Leituras Relacionadas à Cultura Geral, de Antônio Paim
Março de 2003 ⋅ Livros

A ciência faz parte das humanidades

Leônidas Hegenberg
Leituras Relacionadas à Cultura Geral, de Antônio Paim.
Rio de Janeiro: Editora Expressão e Cultura (Coleção Páginas Amarelas), 2001, 143 pp.

Os pequenos volumes, formato bolso (13x10 cm), da "Coleção Páginas Amarelas" asseguram, sem dúvida, segundo os desejos de seus organizadores, que é possível produzir livros de baixo preço (cada exemplar custa apenas um real!), acessíveis a expressivas camadas da população, capazes de efetuar decisivas contribuições sociais.

As obras, de autores brasileiros e estrangeiros, como se registra na quarta capa, abordam "temas de interesse permanente, universais, de reconhecida contribuição social, voltados ao exercício pleno da cidadania".

Diante da quantidade astronômica de livros publicados ao longo dos tempos, não espanta o aparecimento, vez por outra, de compêndios que procurem instruir leitores, indicando-lhes as obras "indispensáveis" para a boa formação cultural.

Na "Apresentação" (p. 9-12), Paim registra que a preservação da cultura geral (humanidades, liberal arts) obedece ao princípio de que haveria um patrimônio cultural comum no Ocidente. Tal preservação dava-se nos mosteiros e, depois, nas universidades da Idade Média. A ciência moderna compeliu estudiosos a rever o que havia nos programas de antigos centros universitários. Pombal, em Portugal, e Napoleão, na França, "aniquilaram" o que ainda ali restasse de cultura geral.
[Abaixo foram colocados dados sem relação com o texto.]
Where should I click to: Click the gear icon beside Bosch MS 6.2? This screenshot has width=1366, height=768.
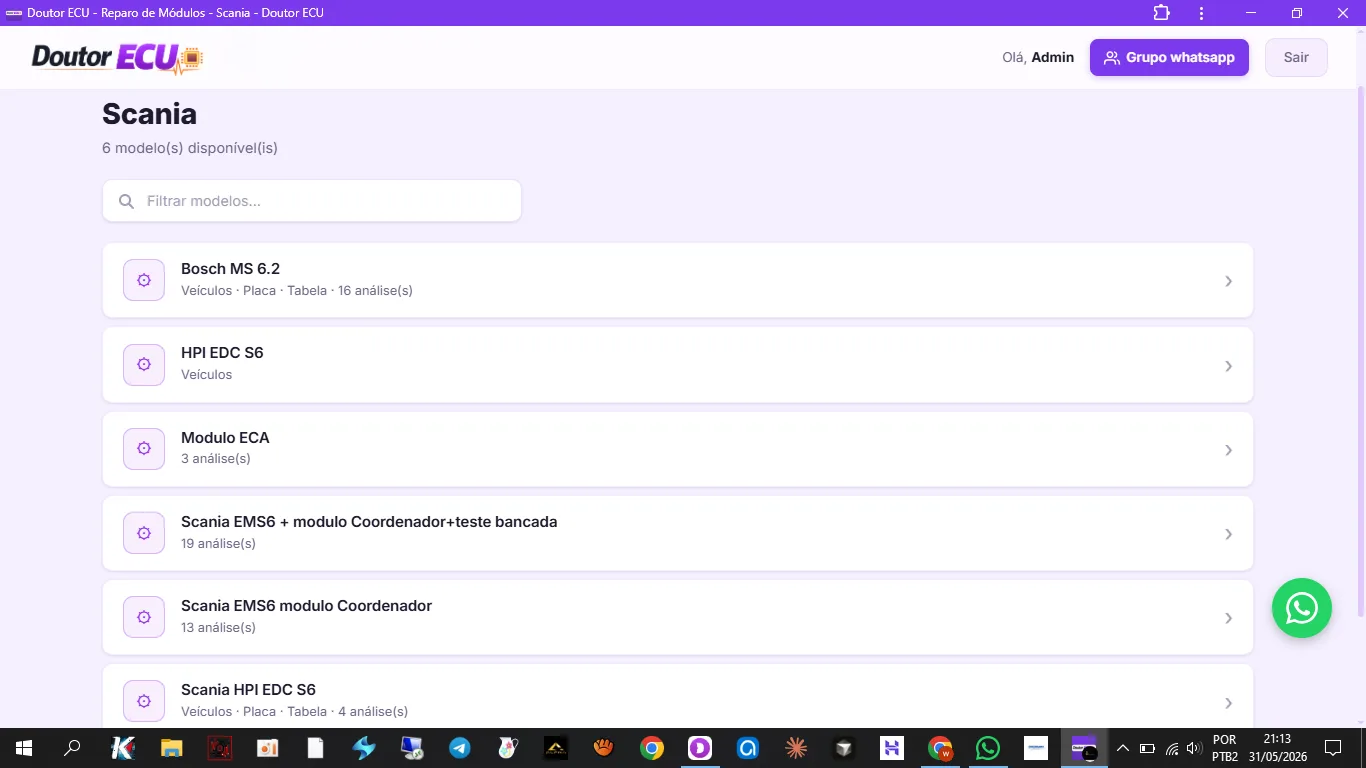pyautogui.click(x=144, y=280)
Contudo, em muitos países de fala portuguesa, principalmente nas universidades católicas, a cultura geral voltou a ocupar largo espaço, ao lado da ciência. Ainda assim, o conflito humanidades versus ciência não recebeu solução satisfatória. O assunto só chegou a ser adequadamente discutido a partir de 1930, nos EUA.

Quando a Universidade de Chicago concentrou as liberal arts em torno da filosofia aristotélico-tomista, o conflito voltou à tona.

Sidney Hook (1902-89) tentou eliminar divergências salientando que a ciência faz parte das humanidades. Nesse contexto, Robert Hutchins, destacado educador, não pode ser esquecido, pois concebeu e organizou os Great Books da Enciclopédia Britânica, verdadeiro "resumo" da cultura. O modelo clássico de manutenção dessa cultura apresentou-se, porém, no programa do St. John's College (EUA). Nos quatro anos da faculdade, o aluno está obrigado a ler 130 obras nas quais estaria concentrado o saber ocidental.

Isso posto, Antônio Paim nos brinda com breve caracterização dos cursos humanísticos do St. John's College e da hoje bem conhecida Open University (p. 19-24), comentando o programa de leituras de St. John (p. 25-33). Em seguida (p. 35-47), considera as atividades desenvolvidas no Instituto de Humanidades, criado por professores do Rio de Janeiro, de São Paulo e do Paraná. Trata-se de entidade sem fins lucrativos, criada em 1986, sediada em Londrina (Estado do Paraná). O Instituto de Londrina visa à recuperação da tradição humanística, em geral ignorada pelas reformas de ensino realizadas no Brasil a partir de 1960. Muito ilustrativas as "leituras recomendadas" (p. 38-47) pelos estudiosos da entidade.

Paim apresenta, em seguida, as ideias defendidas por Harold Bloom, em seu The Western Cânon, surgido em 1994 (e traduzido para o português no ano seguinte). Assentado em padrões estéticos, Bloom dá maior realce às obras literárias. Não deixa, porém, de incluir entre as obras "indispensáveis" algumas poucas produções filosóficas (esquecendo Kant!) e políticas. Nas pp. 49-120, está a lista de obras que Bloom prestigia, distribuídas em períodos: 1) era teocrática, 2) era aristocrática, 3) era democrática, 4) era do caos. Há uma repartição por países, não deixando Bloom de incluir em seu longo rol, obras alemãs, africanas, árabes, australianas, britânicas, canadenses, catalãs, croatas, escandinavas, espanholas, francesas, gregas (modernas), hebraicas, húngaras, italianas, latino-americanas, neozelandesas, polonesas, portuguesas, russas.

Um índice de nomes mencionados no livro foi incluído no final (p. 121-43), permitindo que o leitor faça ligeira avaliação de sua ignorância...

Como síntese do que, na opinião de certos estudiosos de renome, seria a "Cultura" (Ocidental), o livro de Paim é uma pequena preciosidade.